SET EXERCISE: Count the lines of the listing below that contain the string "plus", and reply with that number alone.

::::::::::

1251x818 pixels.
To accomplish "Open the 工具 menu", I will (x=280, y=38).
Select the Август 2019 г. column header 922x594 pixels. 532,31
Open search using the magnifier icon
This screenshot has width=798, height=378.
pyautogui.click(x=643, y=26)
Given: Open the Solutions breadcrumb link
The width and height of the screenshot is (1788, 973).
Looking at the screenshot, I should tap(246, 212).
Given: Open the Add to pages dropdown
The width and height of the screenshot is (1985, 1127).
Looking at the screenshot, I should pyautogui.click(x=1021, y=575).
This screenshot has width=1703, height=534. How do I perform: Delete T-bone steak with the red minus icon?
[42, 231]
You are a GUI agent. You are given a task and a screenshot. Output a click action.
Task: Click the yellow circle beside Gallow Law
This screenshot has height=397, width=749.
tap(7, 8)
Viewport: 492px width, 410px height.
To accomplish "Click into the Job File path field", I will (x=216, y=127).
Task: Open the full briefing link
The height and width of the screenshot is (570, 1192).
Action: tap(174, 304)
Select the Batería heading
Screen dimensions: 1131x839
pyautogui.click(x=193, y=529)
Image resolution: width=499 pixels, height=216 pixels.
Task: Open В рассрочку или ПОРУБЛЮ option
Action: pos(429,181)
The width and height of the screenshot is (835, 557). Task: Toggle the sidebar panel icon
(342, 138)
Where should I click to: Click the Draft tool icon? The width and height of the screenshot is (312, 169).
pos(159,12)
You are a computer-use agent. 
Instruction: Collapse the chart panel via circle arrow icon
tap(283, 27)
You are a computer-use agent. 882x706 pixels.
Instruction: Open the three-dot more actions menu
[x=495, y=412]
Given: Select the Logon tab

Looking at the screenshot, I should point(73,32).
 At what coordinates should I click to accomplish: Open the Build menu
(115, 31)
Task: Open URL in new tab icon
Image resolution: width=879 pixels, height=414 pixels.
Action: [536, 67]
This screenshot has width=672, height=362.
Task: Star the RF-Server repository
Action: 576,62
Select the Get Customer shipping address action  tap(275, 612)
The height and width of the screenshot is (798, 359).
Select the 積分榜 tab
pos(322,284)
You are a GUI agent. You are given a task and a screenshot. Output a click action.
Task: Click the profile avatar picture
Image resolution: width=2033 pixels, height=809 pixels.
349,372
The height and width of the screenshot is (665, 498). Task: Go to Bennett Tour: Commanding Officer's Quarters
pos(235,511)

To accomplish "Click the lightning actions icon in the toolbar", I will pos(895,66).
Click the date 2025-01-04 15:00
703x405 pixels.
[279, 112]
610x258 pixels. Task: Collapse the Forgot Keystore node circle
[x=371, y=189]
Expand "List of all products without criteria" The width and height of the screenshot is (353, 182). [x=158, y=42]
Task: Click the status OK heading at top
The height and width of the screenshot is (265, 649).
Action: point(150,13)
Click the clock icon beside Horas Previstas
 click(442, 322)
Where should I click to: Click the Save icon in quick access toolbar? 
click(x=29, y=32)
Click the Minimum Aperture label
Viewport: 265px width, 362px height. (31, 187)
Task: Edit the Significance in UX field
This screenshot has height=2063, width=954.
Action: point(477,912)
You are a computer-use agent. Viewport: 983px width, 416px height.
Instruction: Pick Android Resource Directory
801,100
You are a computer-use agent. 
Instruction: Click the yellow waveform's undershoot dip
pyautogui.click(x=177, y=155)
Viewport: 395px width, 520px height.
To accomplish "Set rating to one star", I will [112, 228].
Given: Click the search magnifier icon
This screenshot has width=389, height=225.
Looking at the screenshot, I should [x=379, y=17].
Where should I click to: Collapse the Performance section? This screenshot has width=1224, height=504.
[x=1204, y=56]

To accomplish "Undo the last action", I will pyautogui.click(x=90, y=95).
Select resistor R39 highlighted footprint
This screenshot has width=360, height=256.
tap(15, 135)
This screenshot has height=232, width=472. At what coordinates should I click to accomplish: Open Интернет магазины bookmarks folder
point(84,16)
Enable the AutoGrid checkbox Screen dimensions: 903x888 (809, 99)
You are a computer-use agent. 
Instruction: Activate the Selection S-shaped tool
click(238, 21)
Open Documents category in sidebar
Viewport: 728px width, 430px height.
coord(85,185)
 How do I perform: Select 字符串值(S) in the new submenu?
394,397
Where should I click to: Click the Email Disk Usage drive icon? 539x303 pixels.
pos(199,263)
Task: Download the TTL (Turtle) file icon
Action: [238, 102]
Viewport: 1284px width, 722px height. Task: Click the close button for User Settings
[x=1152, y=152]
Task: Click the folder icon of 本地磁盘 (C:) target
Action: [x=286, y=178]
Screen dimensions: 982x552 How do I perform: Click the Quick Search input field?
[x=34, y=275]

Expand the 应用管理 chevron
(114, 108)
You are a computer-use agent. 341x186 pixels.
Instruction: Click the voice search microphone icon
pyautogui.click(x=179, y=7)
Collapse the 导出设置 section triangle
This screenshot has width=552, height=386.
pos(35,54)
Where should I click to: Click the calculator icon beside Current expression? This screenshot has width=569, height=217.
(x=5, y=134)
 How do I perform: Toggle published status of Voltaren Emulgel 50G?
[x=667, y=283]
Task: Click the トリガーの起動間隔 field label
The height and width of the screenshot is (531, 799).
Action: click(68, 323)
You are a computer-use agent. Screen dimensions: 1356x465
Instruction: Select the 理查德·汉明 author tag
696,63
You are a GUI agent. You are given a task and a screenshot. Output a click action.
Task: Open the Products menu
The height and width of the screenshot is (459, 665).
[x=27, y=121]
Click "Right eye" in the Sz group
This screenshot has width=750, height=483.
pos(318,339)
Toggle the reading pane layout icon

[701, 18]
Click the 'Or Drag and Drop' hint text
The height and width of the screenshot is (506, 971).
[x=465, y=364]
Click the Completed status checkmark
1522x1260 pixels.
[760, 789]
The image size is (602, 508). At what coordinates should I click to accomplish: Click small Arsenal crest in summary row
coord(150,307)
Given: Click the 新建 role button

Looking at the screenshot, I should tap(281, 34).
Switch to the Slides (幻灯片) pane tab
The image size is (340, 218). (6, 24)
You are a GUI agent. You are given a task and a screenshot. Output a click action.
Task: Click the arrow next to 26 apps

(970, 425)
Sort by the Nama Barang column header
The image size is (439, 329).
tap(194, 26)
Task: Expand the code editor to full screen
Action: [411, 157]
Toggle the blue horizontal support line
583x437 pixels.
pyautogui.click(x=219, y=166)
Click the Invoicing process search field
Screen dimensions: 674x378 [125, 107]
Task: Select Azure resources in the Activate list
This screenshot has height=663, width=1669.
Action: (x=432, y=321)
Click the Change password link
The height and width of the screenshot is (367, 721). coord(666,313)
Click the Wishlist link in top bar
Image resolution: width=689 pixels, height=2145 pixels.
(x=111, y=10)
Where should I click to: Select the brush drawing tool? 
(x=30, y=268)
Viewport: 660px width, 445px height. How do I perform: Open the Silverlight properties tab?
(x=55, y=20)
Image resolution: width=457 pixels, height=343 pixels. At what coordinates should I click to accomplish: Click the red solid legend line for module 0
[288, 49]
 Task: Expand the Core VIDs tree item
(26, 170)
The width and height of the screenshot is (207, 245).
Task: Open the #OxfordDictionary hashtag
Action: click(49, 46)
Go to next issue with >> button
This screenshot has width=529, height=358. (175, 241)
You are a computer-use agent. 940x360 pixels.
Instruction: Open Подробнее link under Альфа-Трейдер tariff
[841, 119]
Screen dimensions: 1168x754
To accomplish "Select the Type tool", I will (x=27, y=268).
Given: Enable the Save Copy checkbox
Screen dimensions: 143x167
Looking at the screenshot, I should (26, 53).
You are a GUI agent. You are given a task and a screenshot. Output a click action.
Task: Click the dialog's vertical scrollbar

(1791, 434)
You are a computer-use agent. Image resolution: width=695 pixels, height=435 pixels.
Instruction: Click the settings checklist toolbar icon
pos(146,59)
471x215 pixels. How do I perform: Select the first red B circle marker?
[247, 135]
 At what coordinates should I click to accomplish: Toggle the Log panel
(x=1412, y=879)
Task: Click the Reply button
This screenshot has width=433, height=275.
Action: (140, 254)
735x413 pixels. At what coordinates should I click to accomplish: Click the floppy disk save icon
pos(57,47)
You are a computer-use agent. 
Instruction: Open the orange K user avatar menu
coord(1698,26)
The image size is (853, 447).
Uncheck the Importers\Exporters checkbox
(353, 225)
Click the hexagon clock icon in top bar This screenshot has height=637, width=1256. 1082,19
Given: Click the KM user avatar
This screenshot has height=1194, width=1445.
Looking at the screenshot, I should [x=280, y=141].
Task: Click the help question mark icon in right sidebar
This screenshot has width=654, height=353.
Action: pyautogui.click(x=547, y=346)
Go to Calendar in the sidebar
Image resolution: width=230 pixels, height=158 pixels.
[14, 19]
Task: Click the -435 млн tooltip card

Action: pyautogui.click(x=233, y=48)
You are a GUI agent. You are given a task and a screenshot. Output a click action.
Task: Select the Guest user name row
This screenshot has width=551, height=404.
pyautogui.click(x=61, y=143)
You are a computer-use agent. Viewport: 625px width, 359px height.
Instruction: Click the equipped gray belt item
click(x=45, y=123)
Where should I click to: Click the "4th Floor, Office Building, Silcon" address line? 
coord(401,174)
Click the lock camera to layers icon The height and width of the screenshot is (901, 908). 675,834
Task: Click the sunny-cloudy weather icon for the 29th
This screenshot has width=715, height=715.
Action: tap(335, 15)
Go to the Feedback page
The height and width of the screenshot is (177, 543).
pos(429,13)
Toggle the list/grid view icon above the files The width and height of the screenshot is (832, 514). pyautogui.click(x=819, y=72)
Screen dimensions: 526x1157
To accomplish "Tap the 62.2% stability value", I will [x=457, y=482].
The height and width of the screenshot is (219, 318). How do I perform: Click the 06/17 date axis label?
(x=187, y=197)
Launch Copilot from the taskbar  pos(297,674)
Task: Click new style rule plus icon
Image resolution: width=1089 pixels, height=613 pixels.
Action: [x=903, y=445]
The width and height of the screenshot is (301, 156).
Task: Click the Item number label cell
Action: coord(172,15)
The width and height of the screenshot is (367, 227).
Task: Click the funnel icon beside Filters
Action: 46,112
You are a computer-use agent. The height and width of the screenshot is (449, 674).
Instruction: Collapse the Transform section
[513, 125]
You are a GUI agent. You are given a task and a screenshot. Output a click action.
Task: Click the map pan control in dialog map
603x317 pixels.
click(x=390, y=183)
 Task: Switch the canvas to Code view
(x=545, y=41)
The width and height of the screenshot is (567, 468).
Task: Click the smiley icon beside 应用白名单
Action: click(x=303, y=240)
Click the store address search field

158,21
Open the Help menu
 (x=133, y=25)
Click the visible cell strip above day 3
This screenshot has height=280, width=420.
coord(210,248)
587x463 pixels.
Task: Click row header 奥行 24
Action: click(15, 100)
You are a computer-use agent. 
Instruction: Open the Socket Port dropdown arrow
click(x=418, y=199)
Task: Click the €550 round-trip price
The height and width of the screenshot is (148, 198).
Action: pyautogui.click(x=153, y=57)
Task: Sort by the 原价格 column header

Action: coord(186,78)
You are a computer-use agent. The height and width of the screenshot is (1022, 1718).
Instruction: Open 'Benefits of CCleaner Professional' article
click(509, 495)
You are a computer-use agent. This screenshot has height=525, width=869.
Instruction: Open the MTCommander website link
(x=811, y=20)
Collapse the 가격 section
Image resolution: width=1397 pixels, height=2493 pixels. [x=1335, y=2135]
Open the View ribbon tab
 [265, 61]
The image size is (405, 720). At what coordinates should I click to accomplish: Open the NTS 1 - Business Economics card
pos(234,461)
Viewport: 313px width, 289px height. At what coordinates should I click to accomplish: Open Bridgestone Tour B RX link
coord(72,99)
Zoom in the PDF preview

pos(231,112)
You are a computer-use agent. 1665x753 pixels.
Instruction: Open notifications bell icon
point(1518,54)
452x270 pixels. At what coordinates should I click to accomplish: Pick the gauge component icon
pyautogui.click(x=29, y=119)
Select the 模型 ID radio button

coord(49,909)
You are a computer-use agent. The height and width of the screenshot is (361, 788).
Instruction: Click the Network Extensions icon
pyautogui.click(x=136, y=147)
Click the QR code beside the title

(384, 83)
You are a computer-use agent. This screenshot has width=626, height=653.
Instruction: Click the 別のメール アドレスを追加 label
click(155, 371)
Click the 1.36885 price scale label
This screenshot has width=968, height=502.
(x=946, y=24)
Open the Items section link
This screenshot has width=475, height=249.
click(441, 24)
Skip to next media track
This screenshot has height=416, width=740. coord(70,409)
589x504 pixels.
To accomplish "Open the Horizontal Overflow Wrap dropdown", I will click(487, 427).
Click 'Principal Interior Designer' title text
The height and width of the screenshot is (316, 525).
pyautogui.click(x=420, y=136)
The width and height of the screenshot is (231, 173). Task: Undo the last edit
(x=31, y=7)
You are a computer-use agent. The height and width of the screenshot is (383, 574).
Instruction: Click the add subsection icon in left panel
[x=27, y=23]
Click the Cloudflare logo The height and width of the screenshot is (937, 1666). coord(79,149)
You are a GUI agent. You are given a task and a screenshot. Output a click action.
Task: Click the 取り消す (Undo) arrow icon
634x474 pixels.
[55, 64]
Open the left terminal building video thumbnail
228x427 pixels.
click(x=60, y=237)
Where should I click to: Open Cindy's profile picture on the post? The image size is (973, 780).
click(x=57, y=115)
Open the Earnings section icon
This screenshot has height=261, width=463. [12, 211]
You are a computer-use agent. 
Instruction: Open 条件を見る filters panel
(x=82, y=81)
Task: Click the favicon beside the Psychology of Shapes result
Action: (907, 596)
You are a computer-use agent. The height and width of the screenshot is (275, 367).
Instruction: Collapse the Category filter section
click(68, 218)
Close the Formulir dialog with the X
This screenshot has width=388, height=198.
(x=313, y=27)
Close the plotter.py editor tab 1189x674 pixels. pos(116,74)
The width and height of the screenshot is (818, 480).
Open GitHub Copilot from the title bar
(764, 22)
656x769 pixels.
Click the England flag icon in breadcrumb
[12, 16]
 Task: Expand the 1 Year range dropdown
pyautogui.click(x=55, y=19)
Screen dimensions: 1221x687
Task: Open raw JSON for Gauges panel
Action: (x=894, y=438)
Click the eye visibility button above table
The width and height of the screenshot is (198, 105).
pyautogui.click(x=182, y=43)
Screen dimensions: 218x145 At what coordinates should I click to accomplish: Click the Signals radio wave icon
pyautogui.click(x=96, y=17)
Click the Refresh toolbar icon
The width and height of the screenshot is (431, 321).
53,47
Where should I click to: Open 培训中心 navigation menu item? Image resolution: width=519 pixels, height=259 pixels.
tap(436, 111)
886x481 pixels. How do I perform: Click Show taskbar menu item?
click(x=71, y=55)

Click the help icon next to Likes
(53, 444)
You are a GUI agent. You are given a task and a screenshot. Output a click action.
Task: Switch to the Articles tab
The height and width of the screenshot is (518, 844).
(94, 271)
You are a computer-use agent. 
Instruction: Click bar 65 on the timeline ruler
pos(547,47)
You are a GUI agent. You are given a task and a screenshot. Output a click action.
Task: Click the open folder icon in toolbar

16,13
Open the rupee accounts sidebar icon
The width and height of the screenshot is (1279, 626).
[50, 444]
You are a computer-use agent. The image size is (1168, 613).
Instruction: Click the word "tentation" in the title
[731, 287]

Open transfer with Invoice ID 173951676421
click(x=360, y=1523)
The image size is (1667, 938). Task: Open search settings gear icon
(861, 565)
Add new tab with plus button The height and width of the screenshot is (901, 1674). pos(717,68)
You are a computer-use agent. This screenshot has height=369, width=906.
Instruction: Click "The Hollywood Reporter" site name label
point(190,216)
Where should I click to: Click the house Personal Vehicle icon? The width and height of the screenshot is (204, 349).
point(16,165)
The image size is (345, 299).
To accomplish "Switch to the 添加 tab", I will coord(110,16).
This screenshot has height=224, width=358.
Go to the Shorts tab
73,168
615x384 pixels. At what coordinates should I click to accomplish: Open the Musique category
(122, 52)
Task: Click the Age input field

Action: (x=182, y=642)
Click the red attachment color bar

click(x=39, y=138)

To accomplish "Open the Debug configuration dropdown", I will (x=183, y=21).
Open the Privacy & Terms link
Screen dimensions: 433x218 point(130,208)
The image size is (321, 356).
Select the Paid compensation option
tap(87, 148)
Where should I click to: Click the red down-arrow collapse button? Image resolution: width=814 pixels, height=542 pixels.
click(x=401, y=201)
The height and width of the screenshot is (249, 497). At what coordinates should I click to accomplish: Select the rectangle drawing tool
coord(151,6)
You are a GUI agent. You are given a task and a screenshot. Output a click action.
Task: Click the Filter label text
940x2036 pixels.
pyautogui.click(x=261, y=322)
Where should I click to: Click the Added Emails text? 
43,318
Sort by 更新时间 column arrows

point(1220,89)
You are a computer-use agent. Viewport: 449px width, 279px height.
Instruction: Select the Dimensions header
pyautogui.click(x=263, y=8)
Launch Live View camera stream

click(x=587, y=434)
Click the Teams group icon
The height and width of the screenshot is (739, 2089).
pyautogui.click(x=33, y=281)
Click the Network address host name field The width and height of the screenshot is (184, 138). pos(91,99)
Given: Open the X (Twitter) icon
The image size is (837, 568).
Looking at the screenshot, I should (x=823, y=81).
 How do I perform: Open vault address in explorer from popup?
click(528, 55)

::::::::::

ANSWER FOR THIS EXERCISE: 2